> _Work instruction_:
From the first line to the last, copy the material word for word; pictures stay out.
****************************************
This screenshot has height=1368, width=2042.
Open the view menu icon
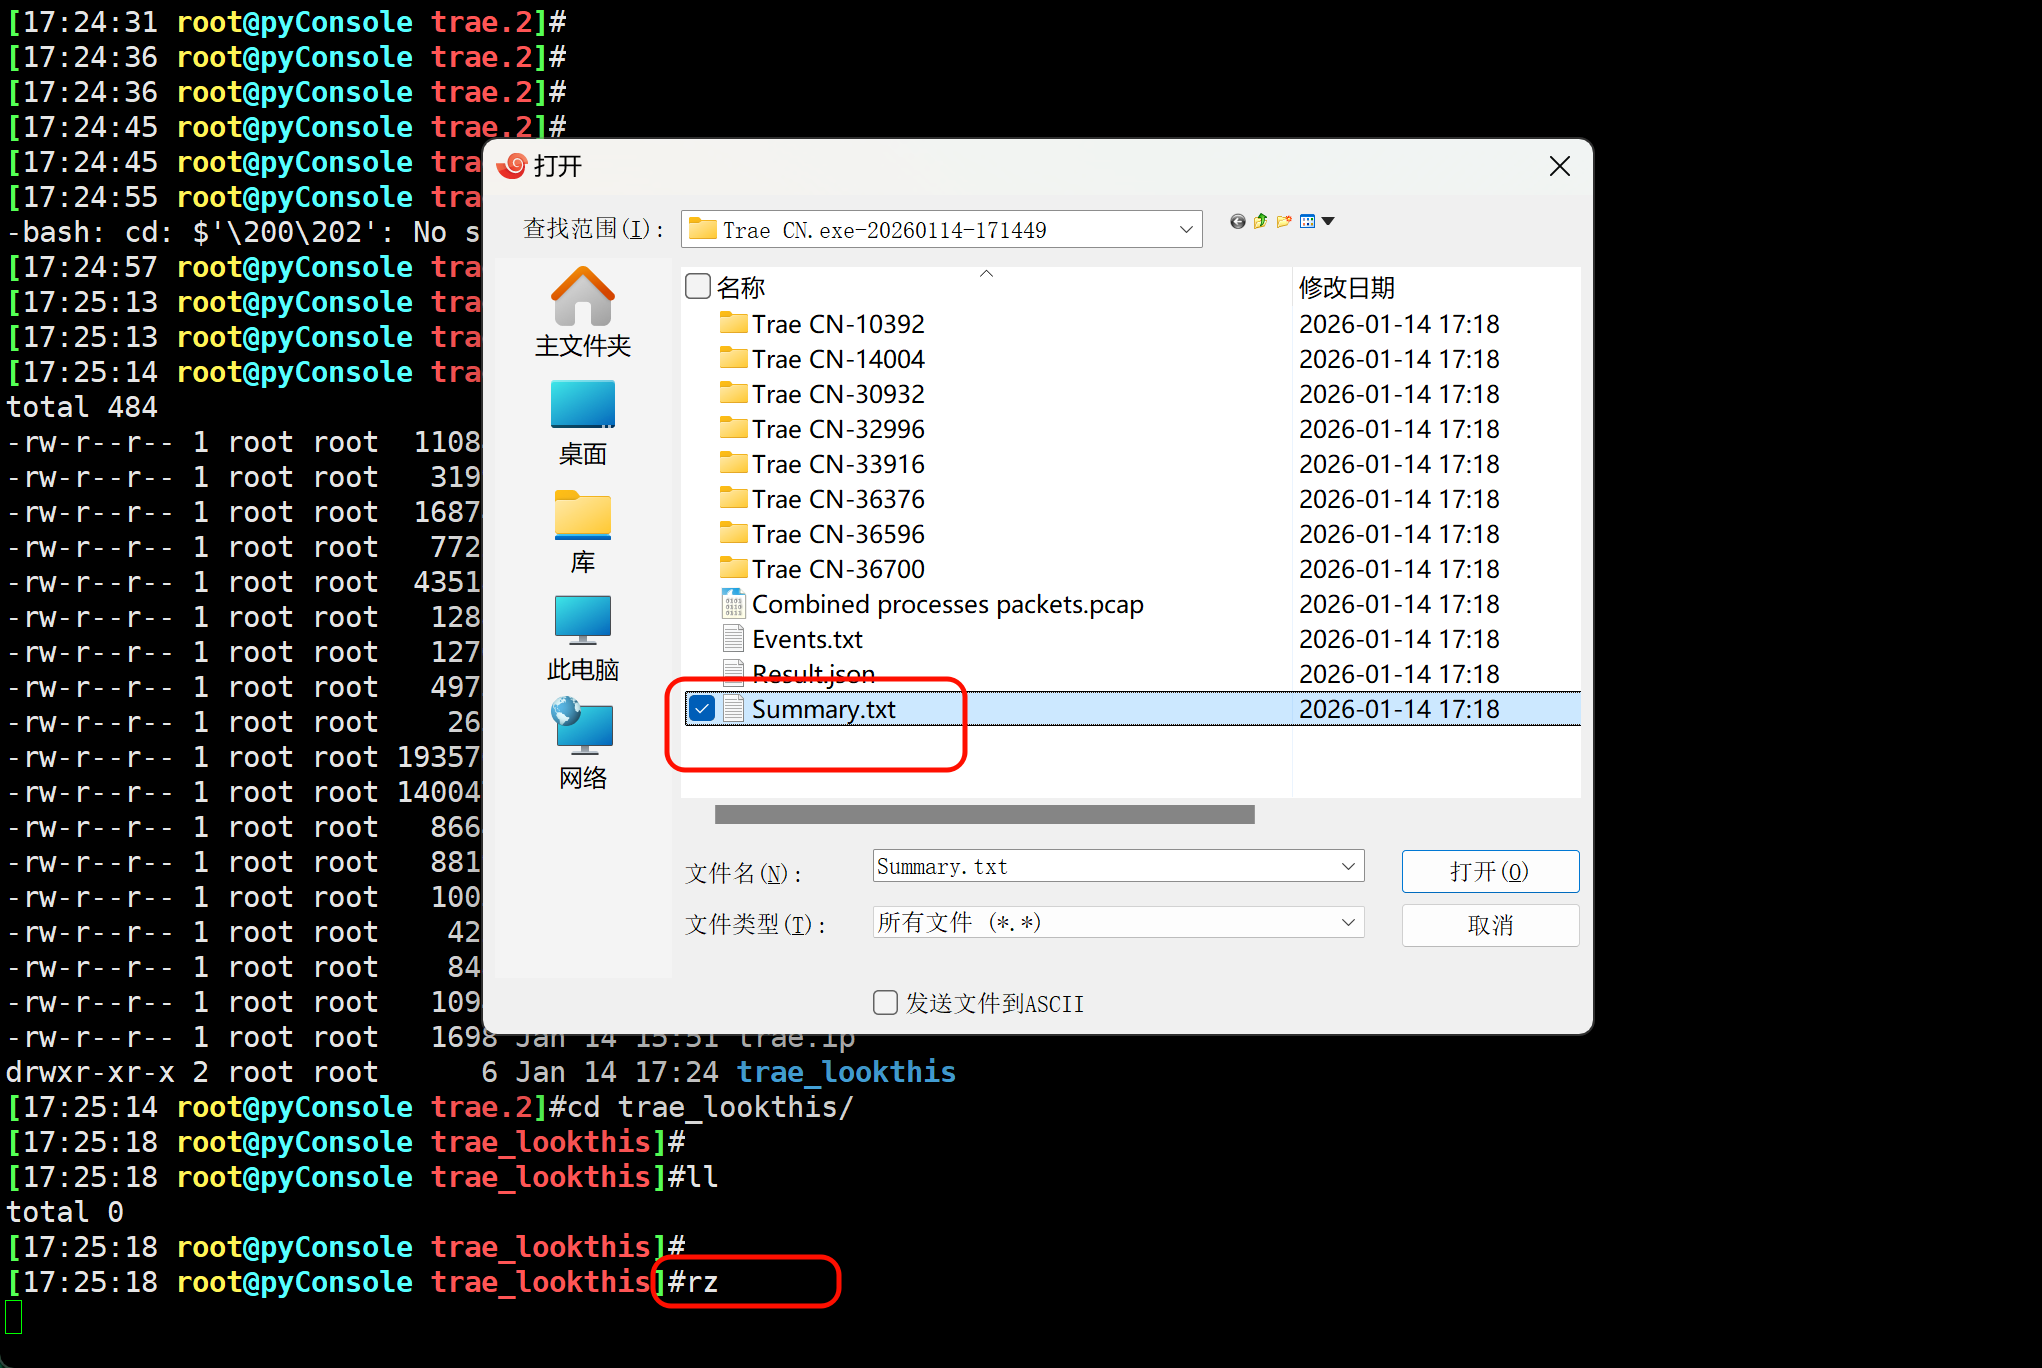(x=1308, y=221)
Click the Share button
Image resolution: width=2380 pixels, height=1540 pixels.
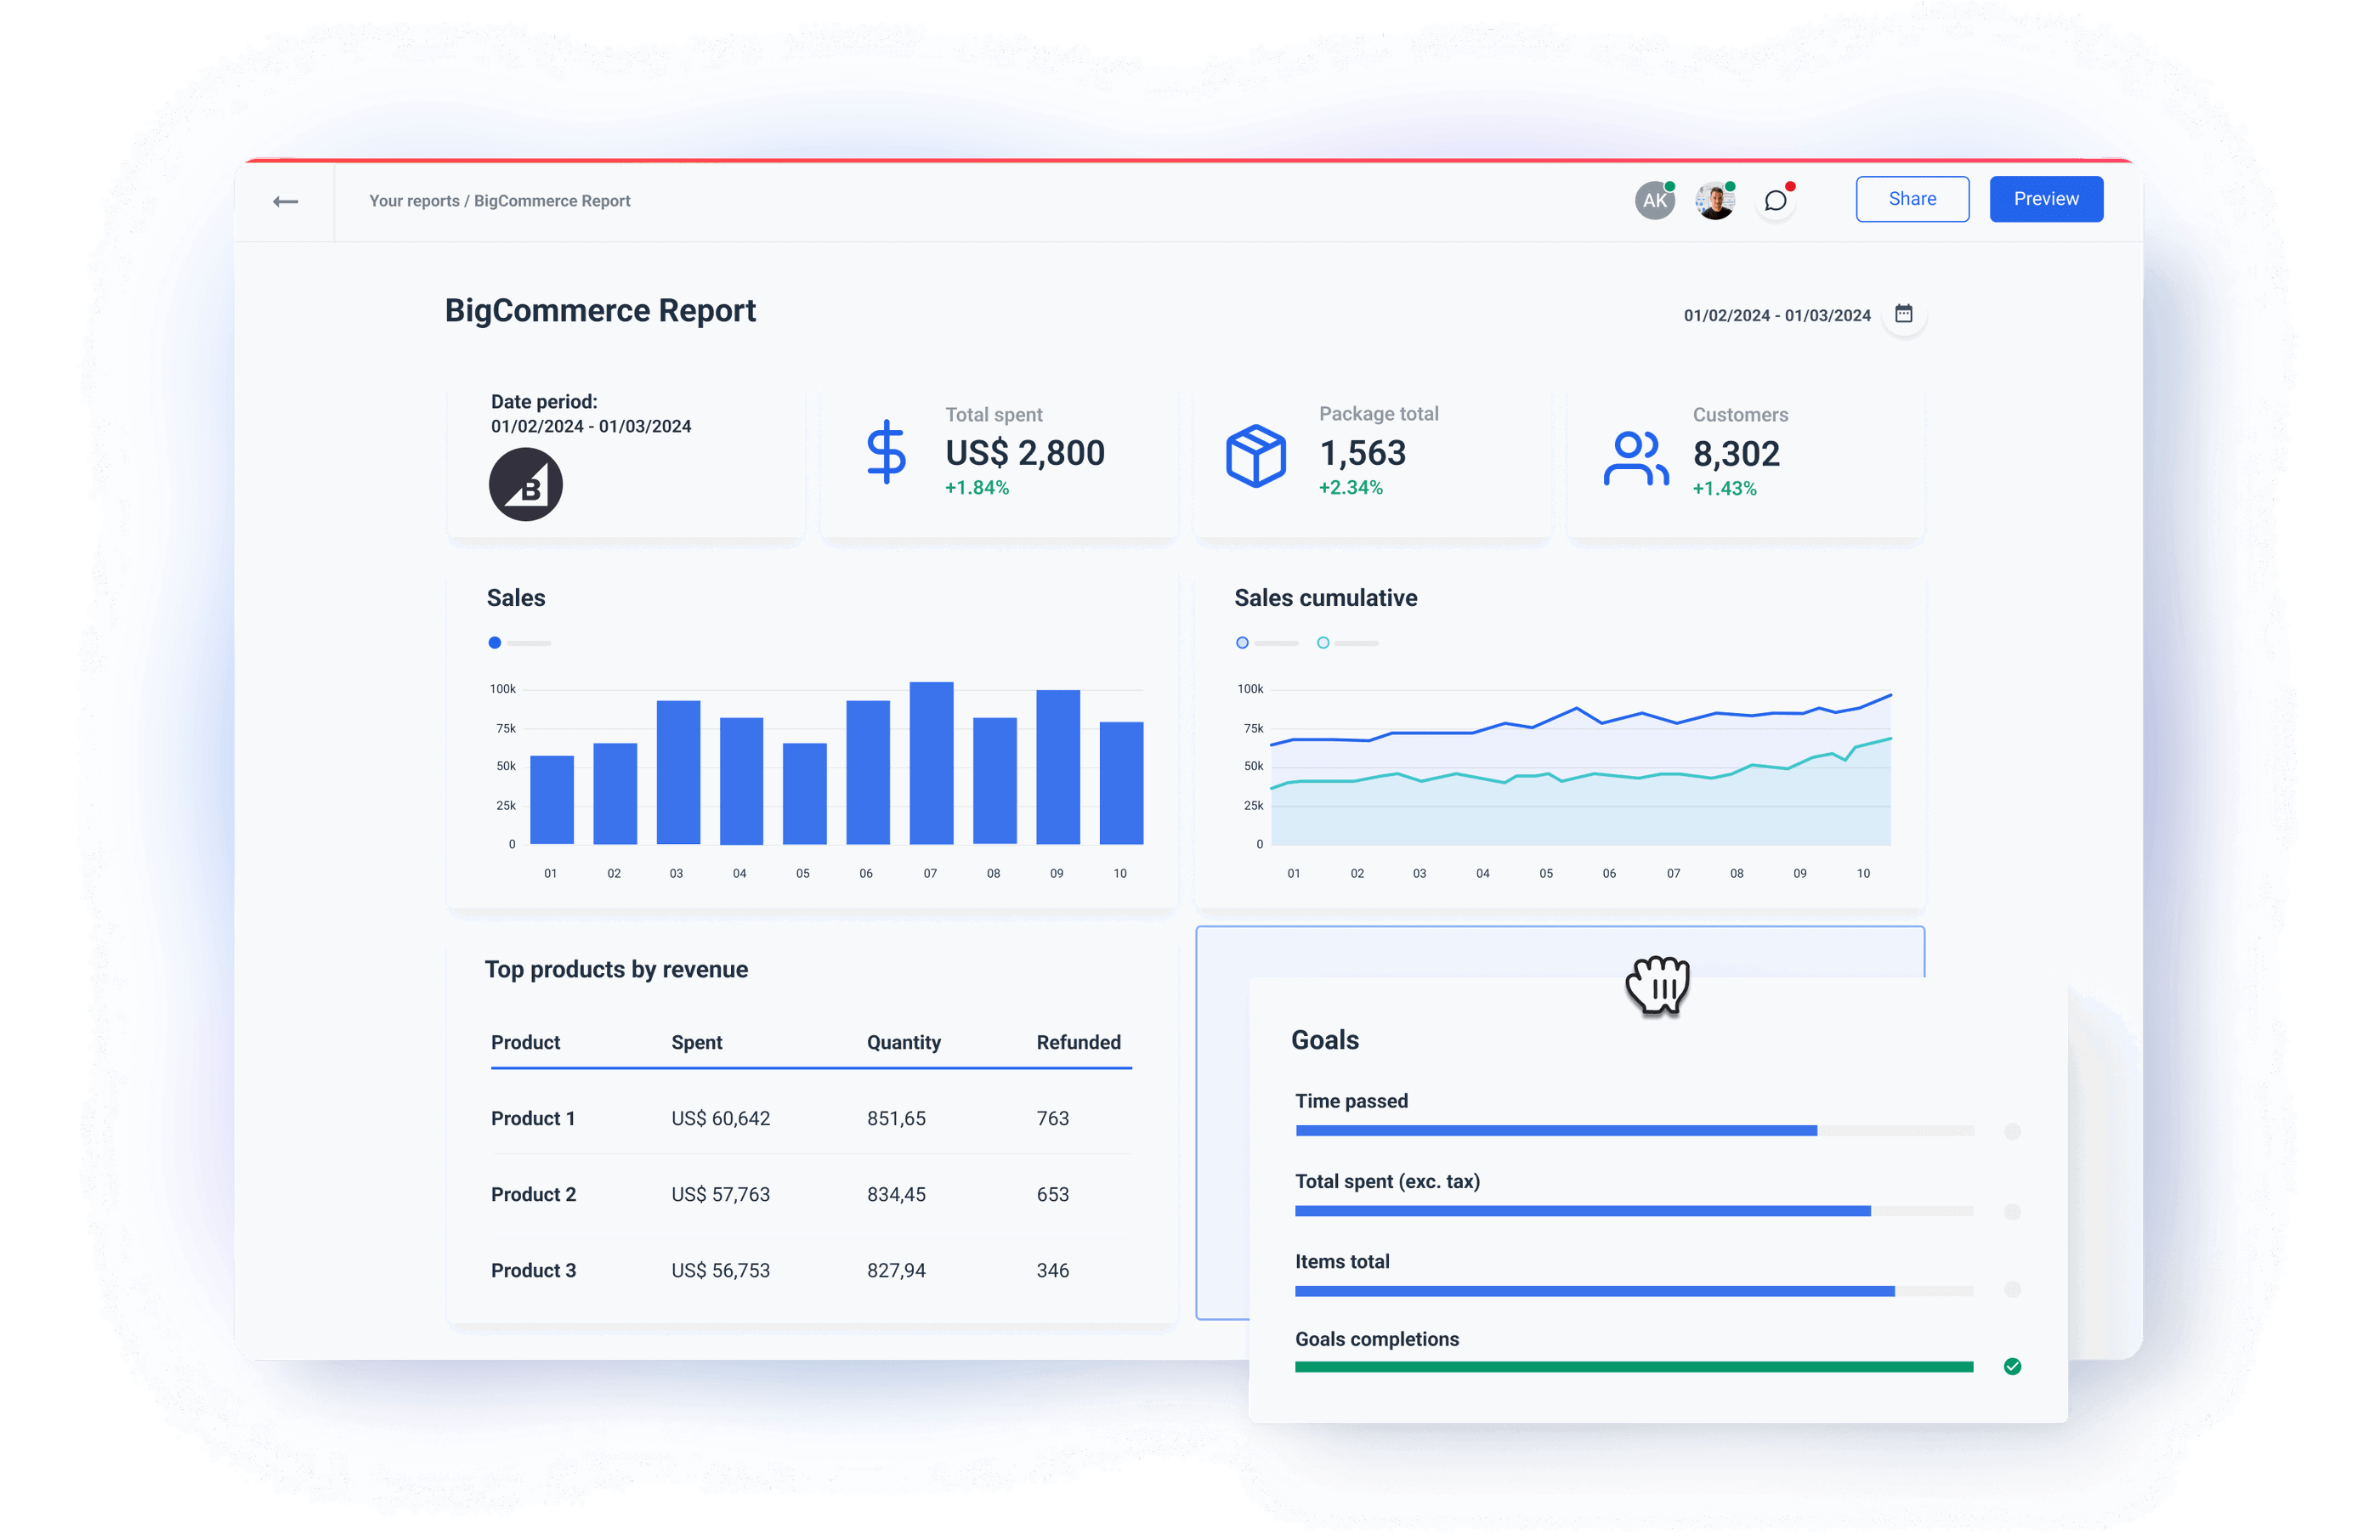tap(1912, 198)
****************************************
> _The completed task_:
This screenshot has height=1368, width=2042.
Open the view menu icon
(x=1308, y=221)
Click the Share button
Image resolution: width=2380 pixels, height=1540 pixels.
tap(1912, 198)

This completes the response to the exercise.